Assuming that it is complicated for the users not familiar with the IMPC 
database structure we've implemented 
"print" function for each IMPC object.\newline
All "print" functions print out pairs containing ID and name of the IMPC object 
hiding from the end user \textit{getName} function complexity. By default all objects defined by combination of "print" function's arguments will be printed out.
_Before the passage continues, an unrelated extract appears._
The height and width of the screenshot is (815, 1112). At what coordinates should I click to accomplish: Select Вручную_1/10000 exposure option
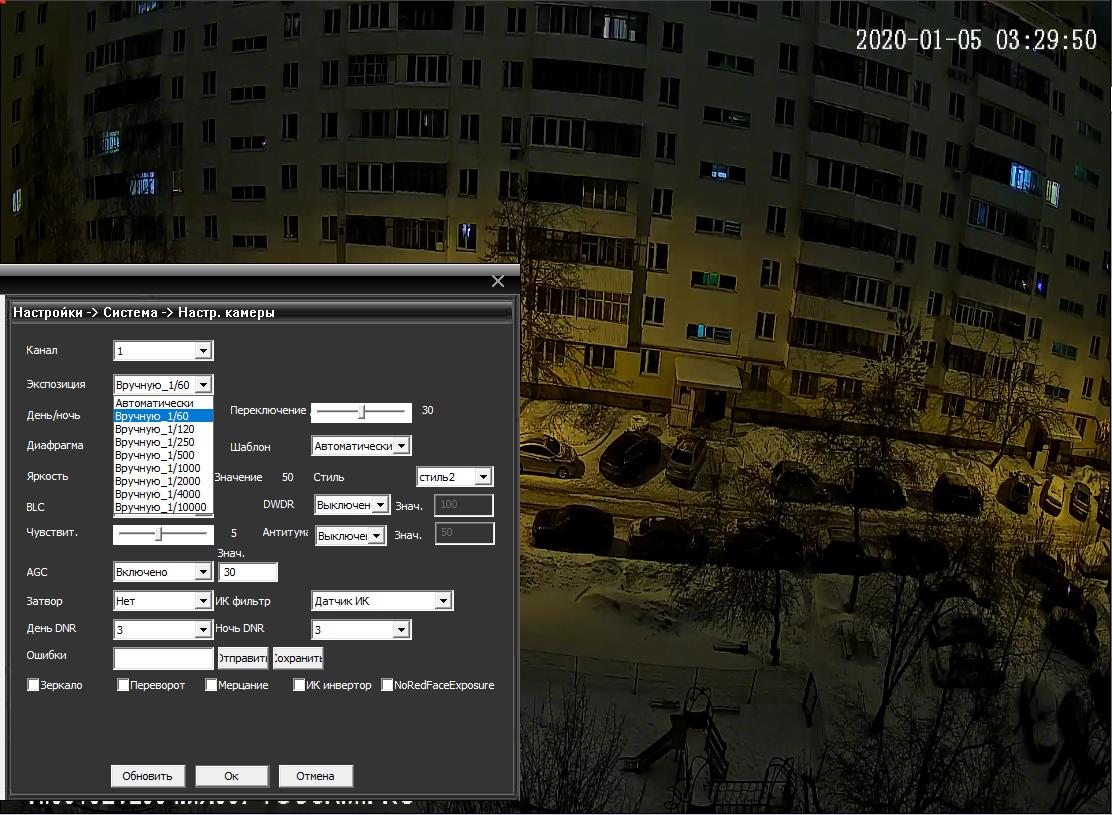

However, it is possible to restrict the number of printed out objects by defining "print" function's argument \textit{n}.
\newline\newline
There are the following objects in IMPC 
database that can be obtained through appropriate functions:
\begin{itemize}
\item IMPC \textbf{phenotyping centers}: \textit{getPhenCenters}, 
\textit{printPhenCenters}. IMPC phenotyping center has the same ID and name, that 
is why \textit{printPhenCenters} function prints out not the pairs of ID and 
name as in all other cases but just the names of phenotyping centers.
<<echo=TRUE, eval=TRUE>>=
library(IMPCdata)
getPhenCenters()
printPhenCenters()
@
\item IMPC \textbf{pipelines}: \textit{getPipelines}, \textit{printPipelines}. 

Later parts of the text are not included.